(Stored entries)
——————————
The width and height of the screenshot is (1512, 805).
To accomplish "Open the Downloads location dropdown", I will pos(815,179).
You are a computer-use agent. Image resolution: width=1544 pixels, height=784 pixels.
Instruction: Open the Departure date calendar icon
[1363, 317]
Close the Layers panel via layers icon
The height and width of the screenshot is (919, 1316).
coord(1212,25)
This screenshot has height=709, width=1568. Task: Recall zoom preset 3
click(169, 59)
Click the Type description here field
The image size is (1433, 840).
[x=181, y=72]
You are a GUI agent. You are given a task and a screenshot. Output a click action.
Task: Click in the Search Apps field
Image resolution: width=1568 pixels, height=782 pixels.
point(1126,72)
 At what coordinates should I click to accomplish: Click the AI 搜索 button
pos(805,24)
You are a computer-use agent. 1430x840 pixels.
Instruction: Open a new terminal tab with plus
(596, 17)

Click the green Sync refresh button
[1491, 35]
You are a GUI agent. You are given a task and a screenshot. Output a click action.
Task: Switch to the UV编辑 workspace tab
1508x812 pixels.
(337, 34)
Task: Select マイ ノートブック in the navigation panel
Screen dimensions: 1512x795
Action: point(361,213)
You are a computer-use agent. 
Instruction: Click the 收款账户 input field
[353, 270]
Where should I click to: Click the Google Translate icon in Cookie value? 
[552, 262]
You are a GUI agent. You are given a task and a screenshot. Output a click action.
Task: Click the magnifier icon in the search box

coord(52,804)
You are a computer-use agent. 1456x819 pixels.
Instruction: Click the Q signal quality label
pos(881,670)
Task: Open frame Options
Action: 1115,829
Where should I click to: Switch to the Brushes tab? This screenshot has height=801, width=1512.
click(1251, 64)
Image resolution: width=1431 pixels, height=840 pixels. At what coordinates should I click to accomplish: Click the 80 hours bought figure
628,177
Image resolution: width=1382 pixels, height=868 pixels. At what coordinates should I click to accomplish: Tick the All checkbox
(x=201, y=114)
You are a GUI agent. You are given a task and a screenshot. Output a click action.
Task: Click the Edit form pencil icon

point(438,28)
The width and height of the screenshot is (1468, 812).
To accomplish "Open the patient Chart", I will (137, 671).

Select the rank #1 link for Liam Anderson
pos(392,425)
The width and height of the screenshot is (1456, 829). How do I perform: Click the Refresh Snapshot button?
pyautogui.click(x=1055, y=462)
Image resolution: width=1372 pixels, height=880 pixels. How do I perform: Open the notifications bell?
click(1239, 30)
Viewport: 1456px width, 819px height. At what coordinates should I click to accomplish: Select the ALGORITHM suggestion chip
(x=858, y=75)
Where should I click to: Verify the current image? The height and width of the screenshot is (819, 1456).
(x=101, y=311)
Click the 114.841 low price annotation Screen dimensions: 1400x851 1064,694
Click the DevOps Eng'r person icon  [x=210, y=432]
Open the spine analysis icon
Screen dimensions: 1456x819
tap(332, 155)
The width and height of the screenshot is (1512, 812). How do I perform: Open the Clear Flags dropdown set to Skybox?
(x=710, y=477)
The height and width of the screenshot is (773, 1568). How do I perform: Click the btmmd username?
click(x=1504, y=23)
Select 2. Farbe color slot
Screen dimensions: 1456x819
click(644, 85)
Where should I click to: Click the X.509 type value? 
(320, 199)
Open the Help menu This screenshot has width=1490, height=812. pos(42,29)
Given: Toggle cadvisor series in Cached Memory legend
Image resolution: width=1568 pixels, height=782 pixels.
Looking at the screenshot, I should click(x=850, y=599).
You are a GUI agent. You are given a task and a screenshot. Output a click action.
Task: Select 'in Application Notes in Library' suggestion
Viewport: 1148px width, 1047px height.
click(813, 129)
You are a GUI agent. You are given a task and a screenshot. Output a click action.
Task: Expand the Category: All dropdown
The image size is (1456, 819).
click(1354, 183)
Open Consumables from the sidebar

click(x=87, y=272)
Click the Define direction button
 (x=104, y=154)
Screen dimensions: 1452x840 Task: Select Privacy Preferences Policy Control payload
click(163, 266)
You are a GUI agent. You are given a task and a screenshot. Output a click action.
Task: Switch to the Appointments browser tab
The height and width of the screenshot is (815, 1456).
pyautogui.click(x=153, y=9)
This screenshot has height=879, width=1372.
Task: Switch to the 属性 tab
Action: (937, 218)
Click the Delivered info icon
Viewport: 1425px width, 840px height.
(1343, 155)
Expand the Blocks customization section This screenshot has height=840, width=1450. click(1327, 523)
——————————
Instructions for the task:
Take the entries above and repeat them. Alter nothing.

Expected answer:
The width and height of the screenshot is (1512, 805).
To accomplish "Open the Downloads location dropdown", I will pos(815,179).
You are a computer-use agent. Image resolution: width=1544 pixels, height=784 pixels.
Instruction: Open the Departure date calendar icon
[1363, 317]
Close the Layers panel via layers icon
The height and width of the screenshot is (919, 1316).
coord(1212,25)
This screenshot has height=709, width=1568. Task: Recall zoom preset 3
click(169, 59)
Click the Type description here field
The image size is (1433, 840).
[x=181, y=72]
You are a GUI agent. You are given a task and a screenshot. Output a click action.
Task: Click in the Search Apps field
Image resolution: width=1568 pixels, height=782 pixels.
point(1126,72)
 At what coordinates should I click to accomplish: Click the AI 搜索 button
pos(805,24)
You are a computer-use agent. 1430x840 pixels.
Instruction: Open a new terminal tab with plus
(596, 17)

Click the green Sync refresh button
[1491, 35]
You are a GUI agent. You are given a task and a screenshot. Output a click action.
Task: Switch to the UV编辑 workspace tab
1508x812 pixels.
(337, 34)
Task: Select マイ ノートブック in the navigation panel
Screen dimensions: 1512x795
Action: point(361,213)
You are a computer-use agent. 
Instruction: Click the 收款账户 input field
[353, 270]
Where should I click to: Click the Google Translate icon in Cookie value? 
[552, 262]
You are a GUI agent. You are given a task and a screenshot. Output a click action.
Task: Click the magnifier icon in the search box

coord(52,804)
You are a computer-use agent. 1456x819 pixels.
Instruction: Click the Q signal quality label
pos(881,670)
Task: Open frame Options
Action: 1115,829
Where should I click to: Switch to the Brushes tab? This screenshot has height=801, width=1512.
click(1251, 64)
Image resolution: width=1431 pixels, height=840 pixels. At what coordinates should I click to accomplish: Click the 80 hours bought figure
628,177
Image resolution: width=1382 pixels, height=868 pixels. At what coordinates should I click to accomplish: Tick the All checkbox
(x=201, y=114)
You are a GUI agent. You are given a task and a screenshot. Output a click action.
Task: Click the Edit form pencil icon

point(438,28)
The width and height of the screenshot is (1468, 812).
To accomplish "Open the patient Chart", I will (137, 671).

Select the rank #1 link for Liam Anderson
pos(392,425)
The width and height of the screenshot is (1456, 829). How do I perform: Click the Refresh Snapshot button?
pyautogui.click(x=1055, y=462)
Image resolution: width=1372 pixels, height=880 pixels. How do I perform: Open the notifications bell?
click(1239, 30)
Viewport: 1456px width, 819px height. At what coordinates should I click to accomplish: Select the ALGORITHM suggestion chip
(x=858, y=75)
Where should I click to: Verify the current image? The height and width of the screenshot is (819, 1456).
(x=101, y=311)
Click the 114.841 low price annotation Screen dimensions: 1400x851 1064,694
Click the DevOps Eng'r person icon  [x=210, y=432]
Open the spine analysis icon
Screen dimensions: 1456x819
tap(332, 155)
The width and height of the screenshot is (1512, 812). How do I perform: Open the Clear Flags dropdown set to Skybox?
(x=710, y=477)
The height and width of the screenshot is (773, 1568). How do I perform: Click the btmmd username?
click(x=1504, y=23)
Select 2. Farbe color slot
Screen dimensions: 1456x819
click(644, 85)
Where should I click to: Click the X.509 type value? 
(320, 199)
Open the Help menu This screenshot has width=1490, height=812. pos(42,29)
Given: Toggle cadvisor series in Cached Memory legend
Image resolution: width=1568 pixels, height=782 pixels.
Looking at the screenshot, I should click(x=850, y=599).
You are a GUI agent. You are given a task and a screenshot. Output a click action.
Task: Select 'in Application Notes in Library' suggestion
Viewport: 1148px width, 1047px height.
click(813, 129)
You are a GUI agent. You are given a task and a screenshot. Output a click action.
Task: Expand the Category: All dropdown
The image size is (1456, 819).
click(1354, 183)
Open Consumables from the sidebar

click(x=87, y=272)
Click the Define direction button
 (x=104, y=154)
Screen dimensions: 1452x840 Task: Select Privacy Preferences Policy Control payload
click(163, 266)
You are a GUI agent. You are given a task and a screenshot. Output a click action.
Task: Switch to the Appointments browser tab
The height and width of the screenshot is (815, 1456).
pyautogui.click(x=153, y=9)
This screenshot has height=879, width=1372.
Task: Switch to the 属性 tab
Action: (937, 218)
Click the Delivered info icon
Viewport: 1425px width, 840px height.
(1343, 155)
Expand the Blocks customization section This screenshot has height=840, width=1450. click(1327, 523)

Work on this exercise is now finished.